Jejak-jejak masa lampau sebagai sumber sejarah digolongkan dalam tiga jenis yaitu sumber tertulis, sumber lisan, dan sumber benda (artefak). Sumber tertulis diantaranya prasasti, silsilah keluarga (dokumen tertulis), surat kabar, buku harian, piagam, babad, dokumen, biografi, jurnal, surat, laporan, notulen rapat, dan sebagainya. Sumber benda dalam sejarah yaitu monumen (piramid, masjid, candi, makam, gereja, patung, lukisan), ornamen (relief, gambar-gambar), dan grafis (peta, perencanaan kota, sketsa topografis, sidik jari, tabel statistik, dan lain-lain), dan fonografis (rekaman suara).

Sementara sumber lisan dapat dibedakan menjadi dua jenis. Pertama, kesaksian lisan oleh pelaku yang terlibat secara langsung dalam peristiwa sejarah (oral history). Pada saat melakukan wawancara dengan saksi sejarah direkam dan ditranskripkan ke dalam kertas. 

Sumber lisan yang kedua berupa tradisi lisan (oral tradition), misalnya mitos, legenda, dongeng, dan cerita rakyat. Tradisi lisan lebih sulit untuk dianalisis oleh seorang sejarawan karena perlu menangkap kenyataan di belakang ceritanya yang didukung dokumen seperti arsip atau buku.  

Mitos adalah cerita yang dianggap benar terjadi dan suci oleh masyarakat pemilik cerita tersebut. Legenda merupakan cerita rakyat jaman dahulu yang dianggap benar-benar terjadi oleh pemilik cerita. Dongeng merupakan prosa yang dianggap tidak benar-benar terjadi oleh yang memiliki cerita. Isi dongeng kebanyakan penuh dengan khayalan. 

Cerita rakyat mempunyai ciri-ciri di antaranya: 

a. Penyebaran dan pelestariannya dilakukan dengan tradisi lisan yaitu melalui penuturan dari orang ke orang lain.

b. Bersifat tradisional dan disebarkan antargenerasi dalam waktu yang cukup lama. 

c. Cerita rakyat itu ada dengan versi-versi dan perbedaan dari setiap daerah sehingga menjadi berbeda alur dari ceritanya satu sama lain.

d. Penciptanya tidak diketahui.

e. Menjadi milik bersama.

f. Mempunyai kegunaan dalam kehidupan. 

g.

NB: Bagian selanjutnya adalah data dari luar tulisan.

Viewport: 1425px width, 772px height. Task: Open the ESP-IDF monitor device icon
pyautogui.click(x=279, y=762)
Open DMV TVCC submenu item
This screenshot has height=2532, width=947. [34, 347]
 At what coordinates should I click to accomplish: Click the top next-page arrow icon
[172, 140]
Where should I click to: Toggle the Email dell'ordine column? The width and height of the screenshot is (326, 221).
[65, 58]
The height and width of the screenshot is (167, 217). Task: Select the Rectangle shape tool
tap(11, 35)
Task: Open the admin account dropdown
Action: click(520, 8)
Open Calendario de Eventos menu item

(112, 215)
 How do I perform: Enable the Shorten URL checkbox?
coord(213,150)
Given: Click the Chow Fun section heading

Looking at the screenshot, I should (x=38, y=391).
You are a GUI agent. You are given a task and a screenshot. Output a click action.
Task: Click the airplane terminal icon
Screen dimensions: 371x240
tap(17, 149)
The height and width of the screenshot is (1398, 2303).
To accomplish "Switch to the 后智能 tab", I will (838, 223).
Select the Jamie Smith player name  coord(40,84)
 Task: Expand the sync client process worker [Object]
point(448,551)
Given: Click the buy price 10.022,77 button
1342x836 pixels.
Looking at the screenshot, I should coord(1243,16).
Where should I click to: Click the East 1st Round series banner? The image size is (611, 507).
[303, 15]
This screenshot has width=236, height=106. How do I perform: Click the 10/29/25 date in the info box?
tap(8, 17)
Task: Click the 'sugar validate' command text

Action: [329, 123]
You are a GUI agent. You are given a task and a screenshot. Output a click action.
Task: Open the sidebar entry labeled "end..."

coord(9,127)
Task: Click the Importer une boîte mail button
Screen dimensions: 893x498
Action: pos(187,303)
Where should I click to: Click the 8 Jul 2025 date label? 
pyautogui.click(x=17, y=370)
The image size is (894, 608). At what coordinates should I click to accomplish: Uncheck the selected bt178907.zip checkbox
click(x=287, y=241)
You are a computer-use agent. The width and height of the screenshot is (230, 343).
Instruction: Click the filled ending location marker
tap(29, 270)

Mempunyai logika sendiri yang membedakan dengan logika umum.

Cerita rakyat memiliki banyak nilai-nilai luhur yang berkaitan dengan  nilai-nilai budi pekerti seperti keimanan, jujur, adil, bekerja keras, rendah hati, bekerja sama, keberanian, rela berkorban, tolong menolong, kerurukunan, dan sebagainya.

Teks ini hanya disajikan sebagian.